In America, Republicans are increasingly the party of older Americans. But in Congress, that's still the Democrats.
Democrats just added the youngest member of leadership in Congress, with 42-year-old Rep. Ben Ray Lujan (D-N.M.) being tapped as chairman of the Democratic Congressional Campaign Committee. Despite this, they still have a far older leadership team than Republicans. By more than a decade, on average.
The average age of the top five House Democrats (including the party chairman as No. 5) is now 64.2 years old, down slightly from 65 last Congress, as compared to 53 for the top five House Republicans.

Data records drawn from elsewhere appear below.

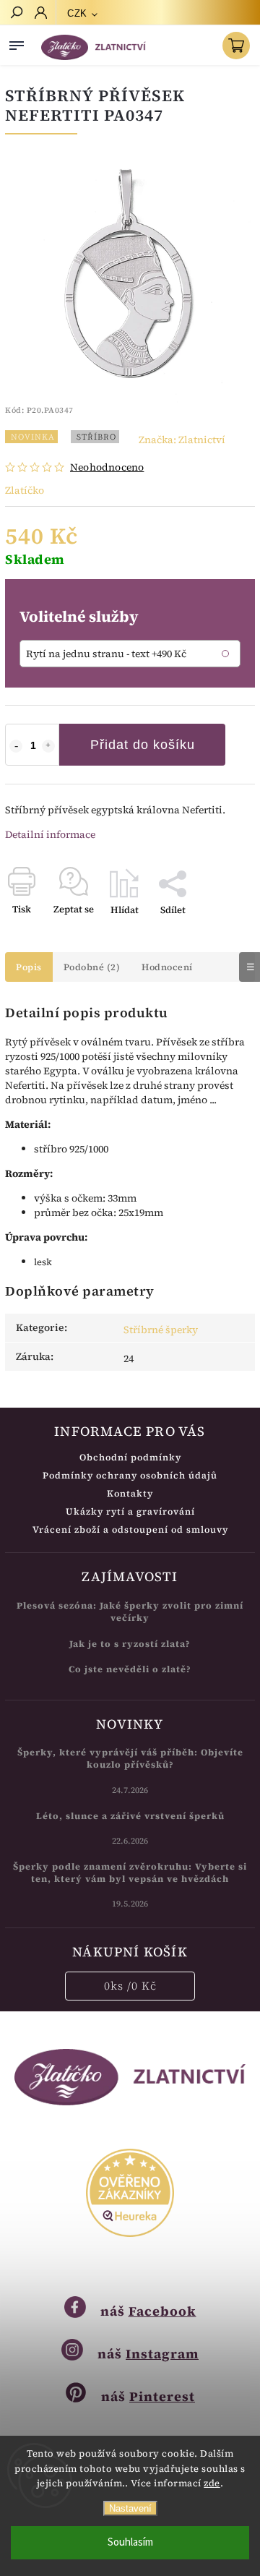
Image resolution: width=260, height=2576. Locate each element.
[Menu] (16, 43)
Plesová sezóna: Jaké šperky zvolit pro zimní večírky (130, 1611)
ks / (130, 1985)
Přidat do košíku (142, 744)
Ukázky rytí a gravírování (130, 1511)
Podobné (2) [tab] (92, 967)
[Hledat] (16, 14)
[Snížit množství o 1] (15, 746)
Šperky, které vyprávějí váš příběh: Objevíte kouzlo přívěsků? (130, 1758)
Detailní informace (50, 834)
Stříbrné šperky (161, 1329)
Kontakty (130, 1493)
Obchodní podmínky (130, 1457)
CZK (77, 13)
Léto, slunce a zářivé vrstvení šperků (130, 1816)
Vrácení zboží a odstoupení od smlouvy (130, 1529)
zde (212, 2483)
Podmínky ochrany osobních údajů (130, 1475)
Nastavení (130, 2508)
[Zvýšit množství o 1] (48, 746)
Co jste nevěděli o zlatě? (130, 1669)
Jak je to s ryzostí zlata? (130, 1644)
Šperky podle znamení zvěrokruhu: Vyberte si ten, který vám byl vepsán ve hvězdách (130, 1872)
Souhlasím (130, 2542)
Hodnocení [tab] (167, 967)
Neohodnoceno (107, 467)
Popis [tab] (29, 967)
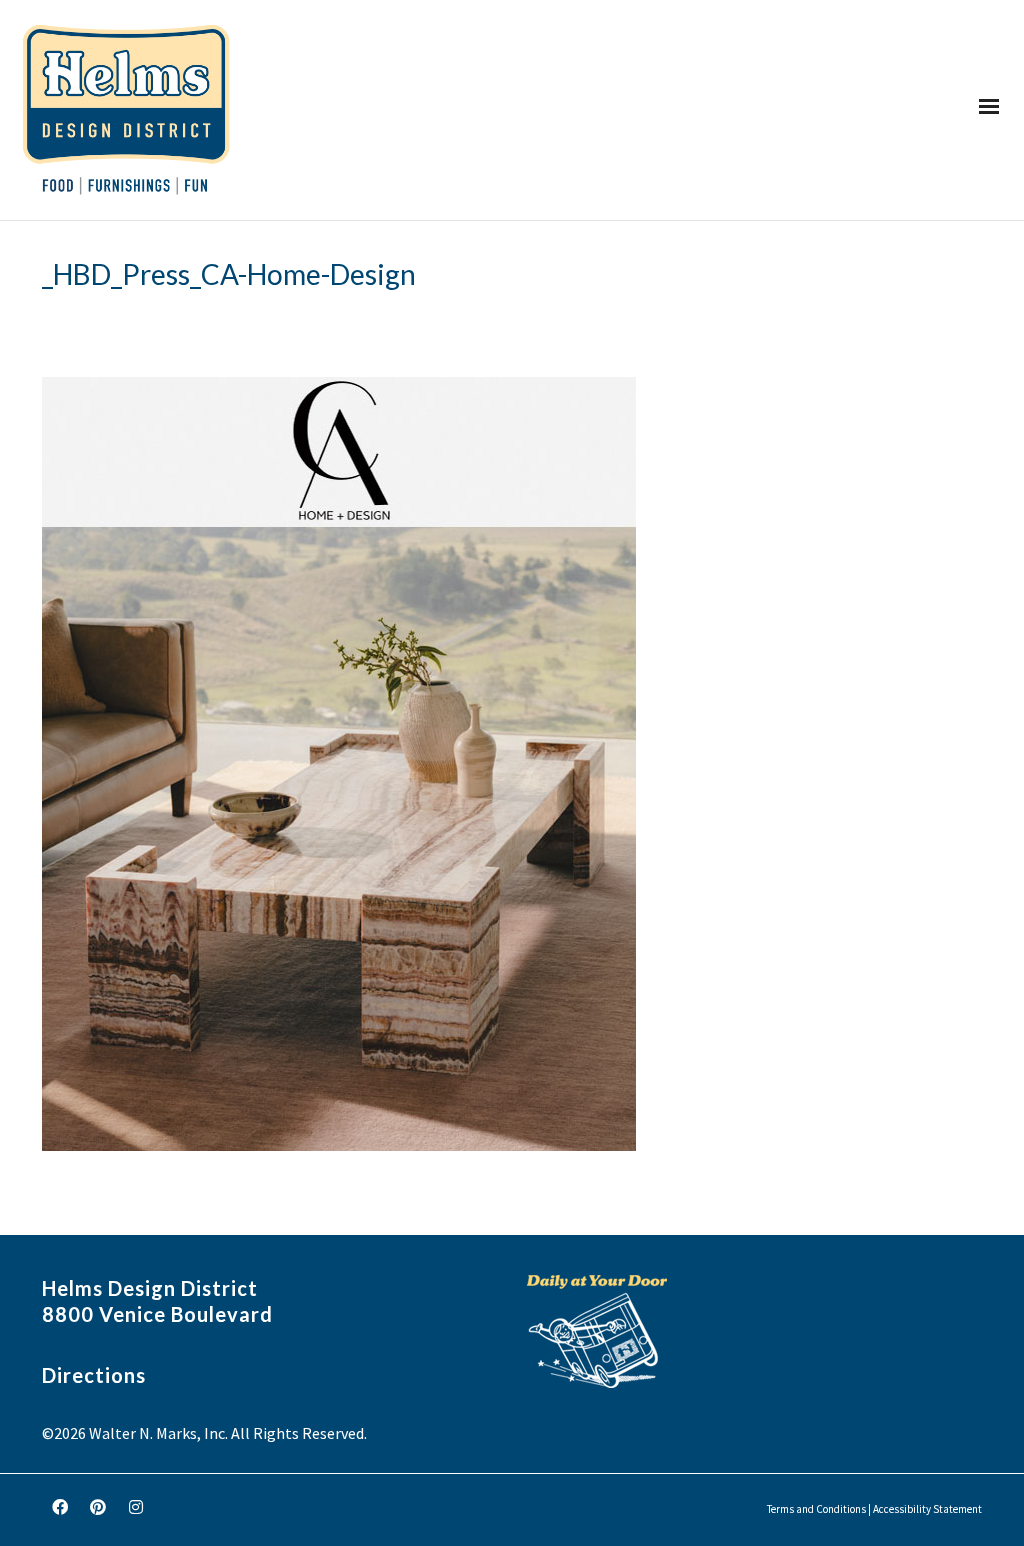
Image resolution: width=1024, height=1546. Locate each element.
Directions (94, 1375)
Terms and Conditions (816, 1509)
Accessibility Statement (927, 1509)
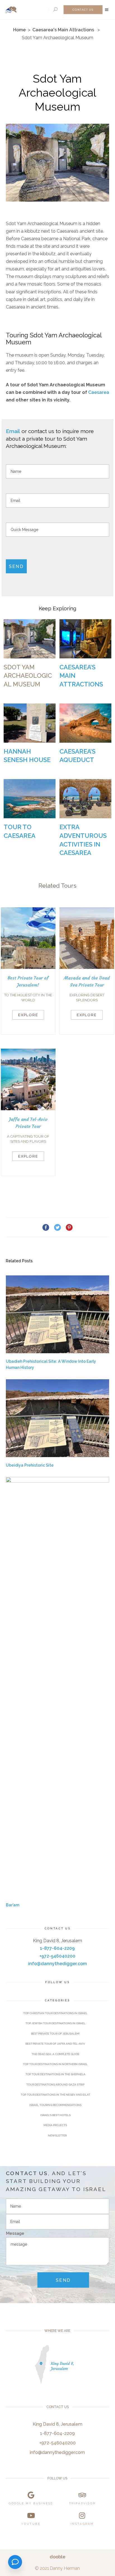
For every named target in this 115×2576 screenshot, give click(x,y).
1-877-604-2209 (57, 1948)
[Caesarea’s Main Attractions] (85, 638)
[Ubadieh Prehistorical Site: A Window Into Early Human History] (57, 1314)
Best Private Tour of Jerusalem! (55, 2033)
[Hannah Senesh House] (30, 723)
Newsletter (57, 2135)
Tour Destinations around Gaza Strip (55, 2084)
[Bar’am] (57, 1687)
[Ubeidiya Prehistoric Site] (57, 1418)
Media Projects (55, 2125)
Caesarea (98, 392)
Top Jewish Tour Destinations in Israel (55, 2023)
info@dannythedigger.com (57, 1963)
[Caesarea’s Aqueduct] (85, 723)
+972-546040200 (57, 1956)
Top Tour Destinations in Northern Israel (55, 2064)
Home (19, 29)
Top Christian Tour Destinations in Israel (55, 2013)
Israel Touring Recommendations (55, 2105)
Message (15, 2233)
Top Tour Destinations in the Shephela (55, 2074)
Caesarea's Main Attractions (63, 29)
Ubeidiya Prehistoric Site (30, 1465)
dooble (57, 2556)
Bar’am (12, 1905)
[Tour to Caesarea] (30, 798)
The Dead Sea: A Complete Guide (55, 2054)
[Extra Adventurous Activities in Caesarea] (85, 798)
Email (13, 431)
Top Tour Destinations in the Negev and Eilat (55, 2094)
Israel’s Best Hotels (55, 2115)
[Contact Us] (15, 2562)
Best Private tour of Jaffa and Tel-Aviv (55, 2043)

And Lujan and 56-year-old House Democratic Caucus Chairman Xavier Becerra (D-Calif.) bring that average age down quite a bit. Because aside from them, the top three House Democrats — Nancy Pelosi (D-Calif.), Steny Hoyer (D-Md.) and Jim Clyburn (D-S.C.) — are three of the four oldest leaders in Congress.
Part of the reason Democratic leaders are older, though, is that their conference is older. A Wall Street Journal analysis in 2011 showed that House Democrats, on average, were more than five years older than House Republicans. (These are old numbers, so it's not apples-to-apples, but they are probably close to where things stand today, given that Democrats added some seats in the 2012 election and the GOP added some in 2014.)
Five years doesn't sound like a lot, but across hundreds of members of Congress, it's a significant difference. And it's a big reason that Democratic leaders are considerably older three years hence.
Below, we compared the average age of the top five leaders in each chamber for each party, and also showed the average age of their members (again, circa 2011, not today). You'll notice that Democrats have older memberships in both chambers, along with older leadership.
You'll also notice that House Democrats are significantly older than House Republicans, but they're about on-par with Senate members from both parties. The Senate does skew a little bit older historically, but the numbers suggest, as much as anything, that the House GOP caucus is considerably younger.
All of these things are cyclical, of course, and when Pelosi, Hoyer and Clyburn step down, they'll likely be replaced by much younger members such as Becerra or maybe Lujan, or 55-year-old Chris Van Hollen (D-Md.).
But for now, Pelosi seems to be content to stick around for a while. And given her fundraising prowess, it's hard to see Democrats supplanting her. Which suggests that the youth movement will remain in waiting.